Dermabond is a popular skin adhesive used for closing surgical incisions. Advantages include speed and ease of use, sealing of the wound, and omitting the need for suture removal. Additionally, its use may potentially improve cosmetic outcomes and lower wound infection rates.1,2 Dermabond is a cyanoacrylate adhesive that is maintained in the liquid state by an acidic stabilizer. Interaction with water molecules on the skin neutralizes the stabilizer, permitting polymerization.3 The rapid polymerization of cyanoacrylates is believed to minimize the chances of immunosensitization.2,4 After polymerization, the degradation products of these adhesives, namely cyanoacetate and formaldehyde, have the potential to accumulate in surrounding skin and trigger a contact dermatitis. The 2-octyl cyanoacrylate of Dermabond is longer chained and degrades more slowly than other adhesives, theoretically reducing the risk of inducing such a reaction.5,6
There were no published cases of adverse reactions to Dermabond until the late 2000s. Although rare, a handful of reports have been published in recent years describing cases of allergic contact dermatitis due to type IV hypersensitivity reaction to Dermabond.4–10 This reaction is distinguished from an irritant dermatitis by its delayed presentation, appearing at least several days, and typically 1 to 3 weeks, after application.2,6,10,11 Only a few of these recent reports have focused on orthopedic cases.2,5,8,10 Durando et al10 published the largest series after surgeons began to notice a rash around incision sites after instituting the use of Dermabond to close incisions.

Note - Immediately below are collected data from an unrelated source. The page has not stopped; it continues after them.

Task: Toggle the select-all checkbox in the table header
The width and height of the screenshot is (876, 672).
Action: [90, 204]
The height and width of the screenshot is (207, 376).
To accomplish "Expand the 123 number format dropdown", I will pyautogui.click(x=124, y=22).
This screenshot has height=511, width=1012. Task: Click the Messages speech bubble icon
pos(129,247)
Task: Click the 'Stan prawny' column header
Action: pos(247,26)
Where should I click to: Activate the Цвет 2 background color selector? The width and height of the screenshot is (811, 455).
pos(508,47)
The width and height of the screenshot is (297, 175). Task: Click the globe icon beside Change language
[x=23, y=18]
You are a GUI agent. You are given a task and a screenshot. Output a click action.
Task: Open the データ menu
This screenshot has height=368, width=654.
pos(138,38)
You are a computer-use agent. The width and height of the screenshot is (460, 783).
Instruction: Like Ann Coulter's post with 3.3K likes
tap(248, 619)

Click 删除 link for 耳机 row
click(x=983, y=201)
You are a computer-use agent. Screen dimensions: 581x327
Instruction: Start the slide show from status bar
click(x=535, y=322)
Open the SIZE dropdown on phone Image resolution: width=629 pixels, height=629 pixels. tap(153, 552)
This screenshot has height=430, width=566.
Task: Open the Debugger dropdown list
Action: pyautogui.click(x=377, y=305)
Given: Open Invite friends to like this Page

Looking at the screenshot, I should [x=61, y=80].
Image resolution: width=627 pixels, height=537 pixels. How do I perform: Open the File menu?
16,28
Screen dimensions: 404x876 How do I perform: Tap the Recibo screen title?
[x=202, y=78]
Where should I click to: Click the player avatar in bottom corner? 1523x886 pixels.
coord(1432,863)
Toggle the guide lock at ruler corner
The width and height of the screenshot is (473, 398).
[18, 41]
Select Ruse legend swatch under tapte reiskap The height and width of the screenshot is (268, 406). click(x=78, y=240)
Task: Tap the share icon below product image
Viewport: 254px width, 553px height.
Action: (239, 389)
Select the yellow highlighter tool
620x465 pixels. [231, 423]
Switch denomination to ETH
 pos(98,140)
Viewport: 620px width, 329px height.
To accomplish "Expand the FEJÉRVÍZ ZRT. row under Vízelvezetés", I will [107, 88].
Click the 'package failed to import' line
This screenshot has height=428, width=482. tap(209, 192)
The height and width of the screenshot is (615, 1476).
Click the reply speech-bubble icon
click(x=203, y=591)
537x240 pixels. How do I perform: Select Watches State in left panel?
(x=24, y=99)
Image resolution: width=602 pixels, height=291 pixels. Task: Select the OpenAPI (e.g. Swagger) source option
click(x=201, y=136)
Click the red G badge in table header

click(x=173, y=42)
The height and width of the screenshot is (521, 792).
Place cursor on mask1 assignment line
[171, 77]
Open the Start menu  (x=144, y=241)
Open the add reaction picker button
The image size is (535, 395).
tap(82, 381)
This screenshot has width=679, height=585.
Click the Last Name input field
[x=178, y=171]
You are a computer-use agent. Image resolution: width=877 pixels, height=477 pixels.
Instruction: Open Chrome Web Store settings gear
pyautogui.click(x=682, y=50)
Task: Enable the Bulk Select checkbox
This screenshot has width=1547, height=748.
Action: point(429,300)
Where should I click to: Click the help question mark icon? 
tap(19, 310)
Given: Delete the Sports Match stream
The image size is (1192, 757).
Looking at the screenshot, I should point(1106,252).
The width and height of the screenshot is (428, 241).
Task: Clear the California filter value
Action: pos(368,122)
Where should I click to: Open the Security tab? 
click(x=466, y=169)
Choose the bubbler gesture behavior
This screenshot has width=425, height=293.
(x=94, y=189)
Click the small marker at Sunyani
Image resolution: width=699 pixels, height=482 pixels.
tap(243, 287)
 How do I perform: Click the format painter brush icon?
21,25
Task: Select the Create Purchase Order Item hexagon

They found that 15 (1.7%) of 912 patients developed a contact dermatitis reaction during a 3-year period following total knee arthroplasty. In all cases, the rash was cleared with topical steroids and there were no recurrences.10
Allergic contact dermatitis to Derma-bond is an eczematous reaction focused in the area of application that arises between 3 days and 3 weeks following application.2,4–7,9,10,12 The skin reaction can vary from simple erythema to bullous plaques with intense, painless pruritus.4,11 Prior sensitization to Dermabond, as seen in all 3 of the current cases, is required for subsequent allergic reaction and is an important part of the history to consider for the diagnosis.11 Therefore, a past history of no reaction to Dermabond does not preclude the development of contact dermatitis. Additionally, the application technique and the duration of skin contact play a role in the development of a reaction. Dermabond should not be used on open wounds or partially closed incisions, as exposure below the epidermis may increase the risk of immunosensitization.4,11
Once identified, initial treatment consists of removal of the offending agent.6,7,9 One manufacturer suggests using petroleum jelly or acetone, which weaken the glue polymerization. Other authors suggested the use of forceps, warm water soaks, and soap and rubbing with gauze.6,7 Lower-potency topical steroids such as triamcinolone may be used to treat the dermatitis, while an antihistamine such as hydroxyzine or diphenhydramine can provide symptomatic relief.2,4,6,7,10,12 Despite a concern for impairing wound healing, oral steroids have also shown efficacy.9
Although the adhesive theoretically lowers the risk of infection by immediately sealing the wound, the inflammation associated with a contact dermatitis reaction may impair wound healing.13 Additionally, pruritus can lead to scratching, resulting in microabrasions in the skin acting as a nidus for infection, or may cause disruption of hemostasis, leading to hematoma formation.